Speaking of Kirk, he and Fiz are our favourite luv-bunnies of the moment.
Though they've agreed to try and keep the news quiet, neither can help but
brag of being a dirty stop-out the night before ... with a student met at
the Flat Painting Party. By the way, there was an absolute classic
background scene the next morning when Toyah is trying to get rid of
unwanted houseguests of someone sliding face-down the wall tastefully
decorated in early Strawberry Fields motif! Toyah shudders "Yuck - can you
imagine copping off with Kirk??" Well, frankly no - I was never into the
spots and gawkiness even when I was a teenager! Kirk overhears Fiz boast it
was the "best I'd ever had" and once his little heart stops pounding,
suggests that they do it again!
She shows up for some afternoon delight, but Les is at home. Kirk suggests
the sofa al fresco would make a perfect little love nest, but Fiz is
horrified that he would propose that minging thing! In a true romantic
gesture, he swipes the clean sheet from next-door's line, thus prompting a
terrific scene later with Emma who wants to know why her clean laundry ended
up on that tatty couch. Kirk insists that a gust of wind blew it off the
line, but Emma points out that he must think she's daft as (a) the pegs are
still on the line and (b) there are marks on the sheet. At that stage, I
didn't want to know any details, but Emma displays the four footprints: two
pointing up and two pointing down! What a relief - it could have been much,
much worse!
Sunita, looking after young Ben Watts, is desperate to confide her
not-so-secret love for Dev to someone. Ben's handy and can keep schtum, so
he and the viewers get an earful. I quite like Sunita (and have done since
her "Dinnerladies" days), but you'd think she would have re-evaluated this
infatuation after seeing how he's behaved with Geena and those shameless
hussies who keep hounding him for more of the "Des Allan" charm he's been
passing off as his own. She's been invited to a wedding (I'm sorry, if I'd
only known ...) and finally Dev takes the hint, follows the instructions
provided in the Kirk School of Romance checklist, pours some champers into a
mug and offers to escort her. There's an uncomfortable moment (for me) when
they agree on their "story". Sunita gazes upon him with those liquid
doe-like eyes and says that she'll tell everyone he is the man of her
dreams. Good thing she didn't see that episode when he bedded Deirdre - it
gave me nightmares!
Karen wasn't best pleased that Steve was a no-show at the Painting Party; he
certainly wasn't about to tell her that he earned 500 big ones breaking into
the warehouse on the Panty Raid. Instead, his excuse was that he had to
cover for Vikram. Karen wants a night out and goes to Vik to demand he
switch shifts. Not having as much experience in untruth-telling as most of
the male (and quite a few of the female) cast members, his face gives away
the fact that he didn't have a clue what she was on about. Karen growls
that she's going to kill Steve.
However, Steve takes one look at her face, apologises and admits the truth.

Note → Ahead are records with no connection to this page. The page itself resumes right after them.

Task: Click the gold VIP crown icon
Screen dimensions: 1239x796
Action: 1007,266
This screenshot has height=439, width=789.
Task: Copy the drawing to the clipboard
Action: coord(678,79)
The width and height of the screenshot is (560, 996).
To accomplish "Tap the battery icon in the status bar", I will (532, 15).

Next time she sees Joe in the street, she loudly slags him off. Joe tried
to calm her down (not an easy task, even at the best of times) and just as
he tells her that Naveen probably won't even report it to the police, a
police car drives up to Underworld.
Now, Mike had noticed the boxes back in the factory and had blown his top
when Joe revealed the outcome of his cunning plan. "Yer just out o' jail -
now yer breaking into warehouses. Give me one good reason not to call the
police!" Dev is also flaming mad. He's sussed the real story and has been
pushing Joe around, quite literally. They've never been the best of buds
anyway because of Geena, but this has really escalated hard feelings. Dev
had given Mike his word that it would be handled. "Trust me and sack Joe,
or I'll go to the police" he threatens.
However, Mike doesn't respond to threats very easily. Dev throws his dummy
out of the pram and tells Mike that he won't be his friend anymore. Not to
worry, Joe - Dev's all mouth (and hairy chest) ... isn't he?

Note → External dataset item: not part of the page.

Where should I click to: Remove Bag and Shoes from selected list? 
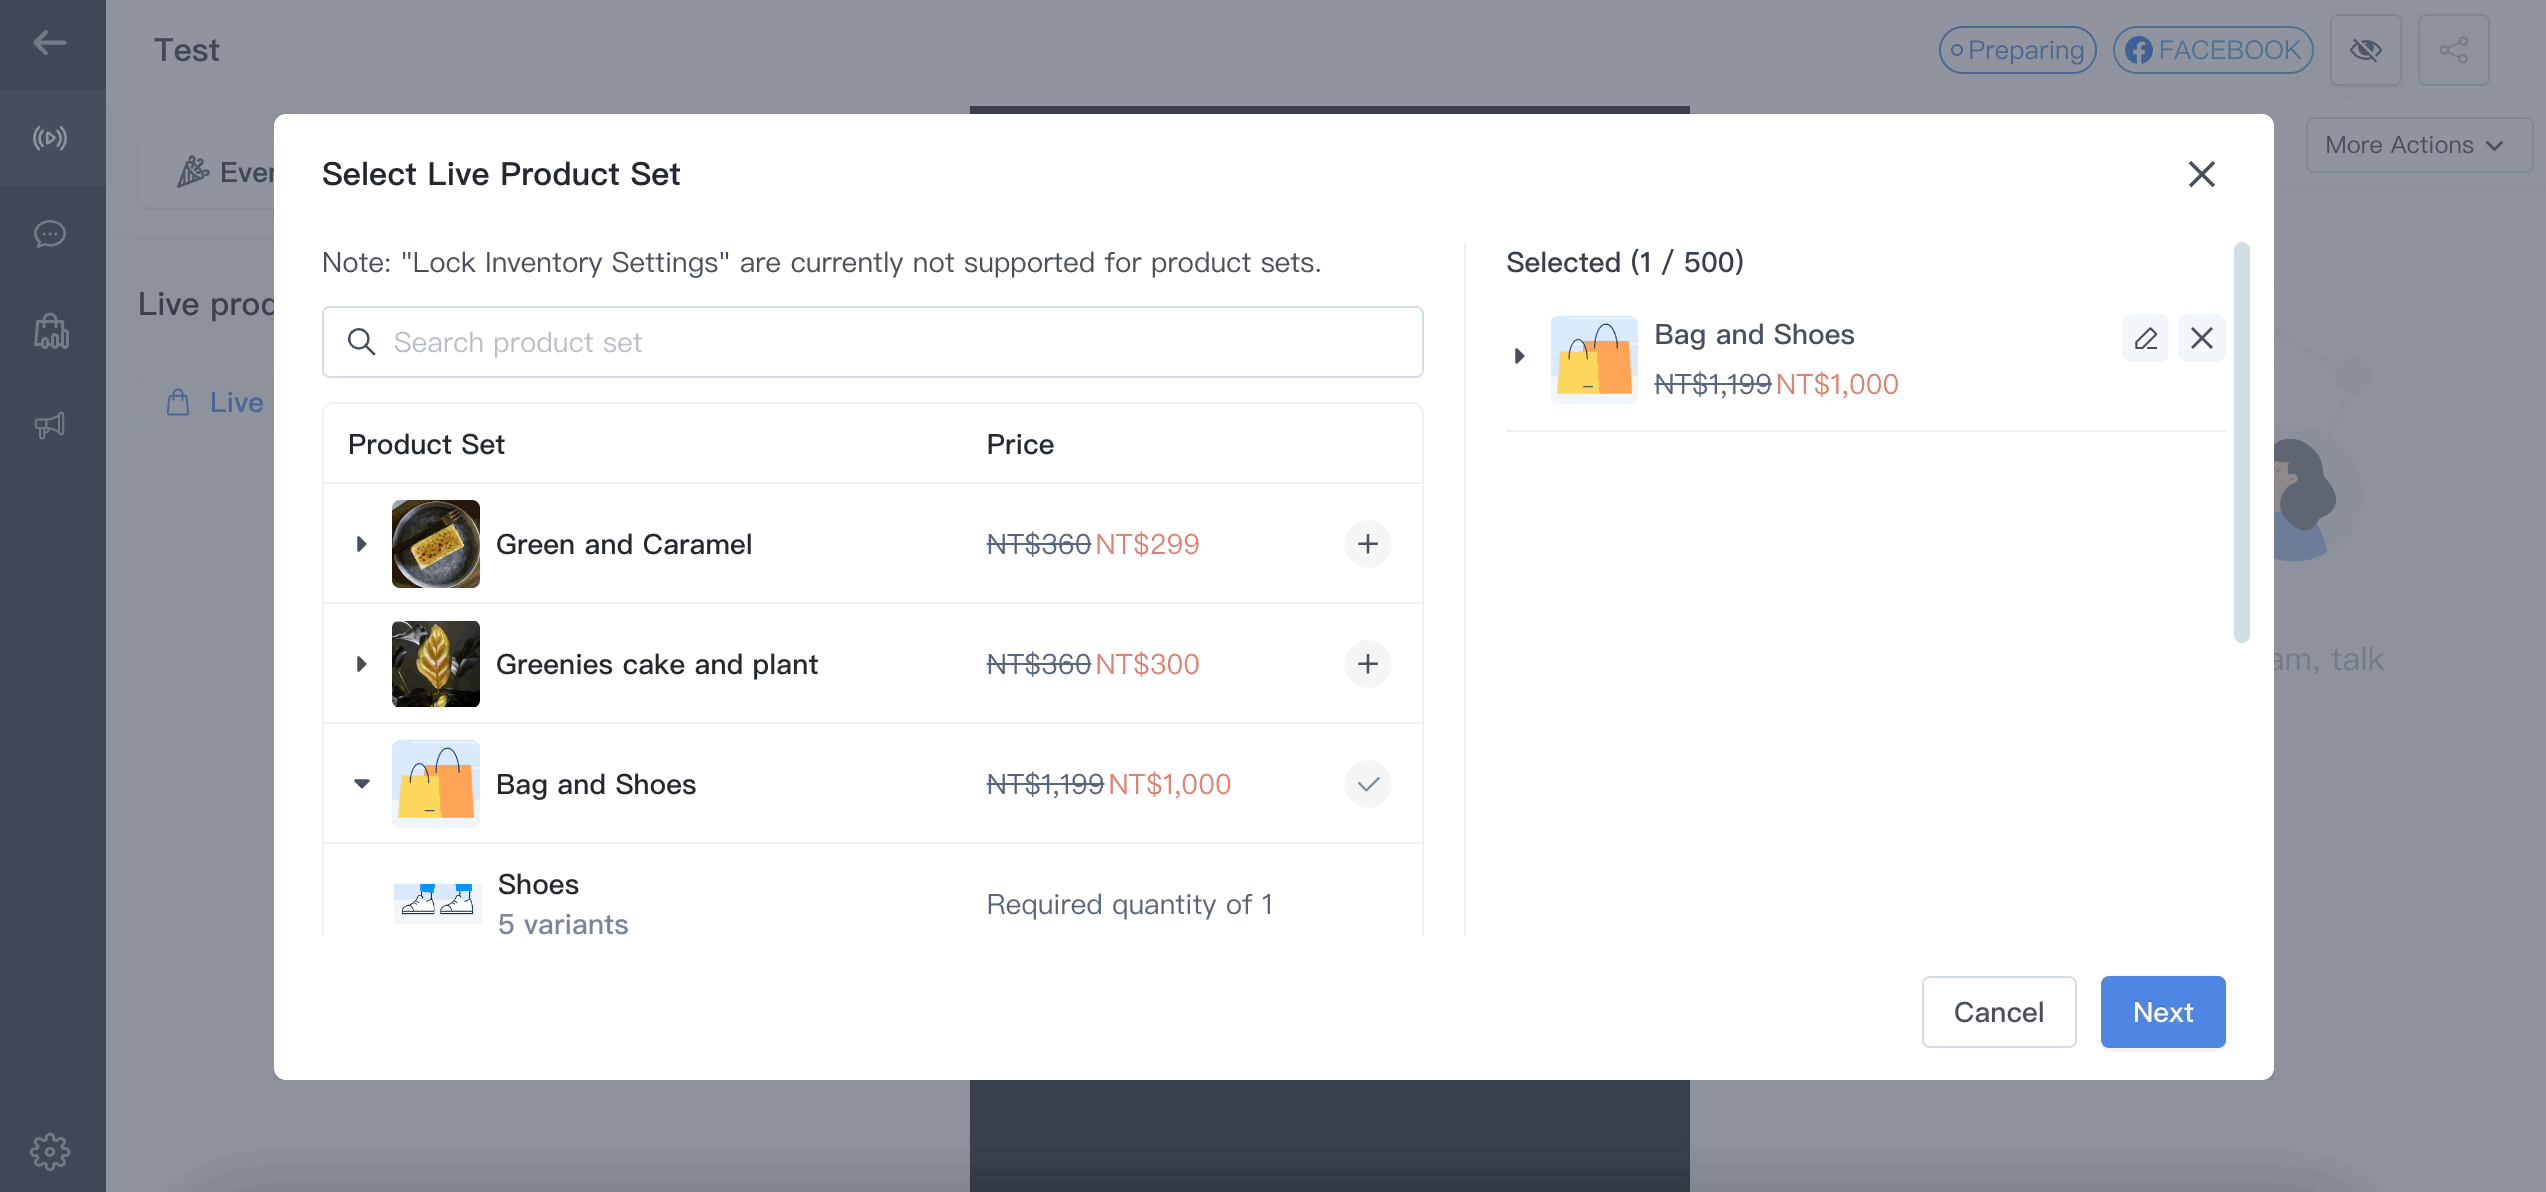tap(2201, 338)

Well, of course he is. It's just a routine police enquiry as Naveen's
warehouse has been robbed. Do they have any idea who might want to steal
5,000 dozen pairs of knickers? Well, Dev might need it for his Valentine's
Day list. Mike suggests that it's probably an honest mistake - the order is
here, but it's not due to be delivered until Monday. He asks Joe to get the
paperwork out of the pending tray. Clever Mike had created an invoice with
a new date just in case (Joe had also been clever and swiped the paperwork
from the factory along with the goods). The police smile knowingly as they
ask whether Mike had heard rumours of bankruptcy. "Put it this way," Mike
replies, "I'd intended to make it Cash on Delivery."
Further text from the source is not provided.